Records to process START
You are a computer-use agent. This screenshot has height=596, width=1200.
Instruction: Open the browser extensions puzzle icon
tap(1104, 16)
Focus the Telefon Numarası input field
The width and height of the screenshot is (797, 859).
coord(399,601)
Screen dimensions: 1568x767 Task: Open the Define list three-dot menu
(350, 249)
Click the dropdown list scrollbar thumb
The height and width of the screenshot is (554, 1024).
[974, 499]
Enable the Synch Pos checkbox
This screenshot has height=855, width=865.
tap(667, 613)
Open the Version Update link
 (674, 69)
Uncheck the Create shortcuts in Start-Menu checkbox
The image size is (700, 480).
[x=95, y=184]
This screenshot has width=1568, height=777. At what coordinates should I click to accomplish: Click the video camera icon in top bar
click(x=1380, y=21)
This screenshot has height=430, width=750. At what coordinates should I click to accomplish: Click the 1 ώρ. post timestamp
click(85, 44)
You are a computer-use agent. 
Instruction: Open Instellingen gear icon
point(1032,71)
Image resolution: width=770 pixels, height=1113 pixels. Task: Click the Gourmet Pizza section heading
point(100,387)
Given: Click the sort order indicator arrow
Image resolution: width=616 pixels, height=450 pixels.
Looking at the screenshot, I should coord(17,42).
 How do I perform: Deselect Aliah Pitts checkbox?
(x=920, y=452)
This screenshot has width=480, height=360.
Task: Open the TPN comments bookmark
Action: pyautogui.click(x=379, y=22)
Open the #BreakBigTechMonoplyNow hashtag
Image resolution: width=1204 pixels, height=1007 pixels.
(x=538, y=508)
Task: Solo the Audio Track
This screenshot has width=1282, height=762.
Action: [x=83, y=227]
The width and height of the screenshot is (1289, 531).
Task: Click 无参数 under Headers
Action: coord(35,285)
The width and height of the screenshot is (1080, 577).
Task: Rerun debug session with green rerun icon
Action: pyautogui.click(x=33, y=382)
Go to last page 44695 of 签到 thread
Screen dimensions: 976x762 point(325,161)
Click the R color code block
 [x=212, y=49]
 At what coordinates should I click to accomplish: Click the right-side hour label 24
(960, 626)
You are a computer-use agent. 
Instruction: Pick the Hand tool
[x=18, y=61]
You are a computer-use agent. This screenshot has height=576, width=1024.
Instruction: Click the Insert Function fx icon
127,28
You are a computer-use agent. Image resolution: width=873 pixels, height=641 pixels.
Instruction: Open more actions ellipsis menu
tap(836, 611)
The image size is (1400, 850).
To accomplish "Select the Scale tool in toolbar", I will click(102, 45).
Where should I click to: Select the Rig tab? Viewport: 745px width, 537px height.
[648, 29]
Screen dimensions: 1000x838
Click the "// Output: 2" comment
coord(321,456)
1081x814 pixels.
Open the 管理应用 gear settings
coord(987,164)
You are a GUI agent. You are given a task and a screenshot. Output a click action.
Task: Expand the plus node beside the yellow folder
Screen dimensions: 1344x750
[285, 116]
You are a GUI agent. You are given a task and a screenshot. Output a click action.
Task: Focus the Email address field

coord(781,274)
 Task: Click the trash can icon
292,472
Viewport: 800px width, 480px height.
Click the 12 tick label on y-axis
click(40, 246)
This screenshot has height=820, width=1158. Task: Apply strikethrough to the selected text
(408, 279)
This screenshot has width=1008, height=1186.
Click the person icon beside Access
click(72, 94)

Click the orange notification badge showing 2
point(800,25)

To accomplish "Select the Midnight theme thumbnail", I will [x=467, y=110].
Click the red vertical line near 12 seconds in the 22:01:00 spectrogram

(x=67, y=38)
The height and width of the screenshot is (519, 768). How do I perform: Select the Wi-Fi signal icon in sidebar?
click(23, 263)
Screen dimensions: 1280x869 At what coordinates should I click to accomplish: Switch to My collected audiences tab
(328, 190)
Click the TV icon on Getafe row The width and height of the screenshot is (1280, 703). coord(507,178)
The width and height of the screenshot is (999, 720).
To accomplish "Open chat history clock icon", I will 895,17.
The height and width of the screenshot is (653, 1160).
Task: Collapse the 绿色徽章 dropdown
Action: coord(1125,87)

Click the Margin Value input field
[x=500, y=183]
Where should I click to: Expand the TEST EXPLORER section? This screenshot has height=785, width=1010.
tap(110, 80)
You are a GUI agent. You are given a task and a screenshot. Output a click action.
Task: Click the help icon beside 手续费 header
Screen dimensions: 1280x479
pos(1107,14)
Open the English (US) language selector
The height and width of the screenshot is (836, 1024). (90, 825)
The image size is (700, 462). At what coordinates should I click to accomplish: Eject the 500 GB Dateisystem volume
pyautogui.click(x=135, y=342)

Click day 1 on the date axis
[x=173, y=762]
Records to process END
> [Task description]:
Report each line above containing the string "computer".

> [Answer space]:
You are a computer-use agent. This screenshot has height=596, width=1200.
You are a computer-use agent. 
You are a computer-use agent. 
You are a computer-use agent. This screenshot has height=576, width=1024.
You are a computer-use agent. Image resolution: width=873 pixels, height=641 pixels.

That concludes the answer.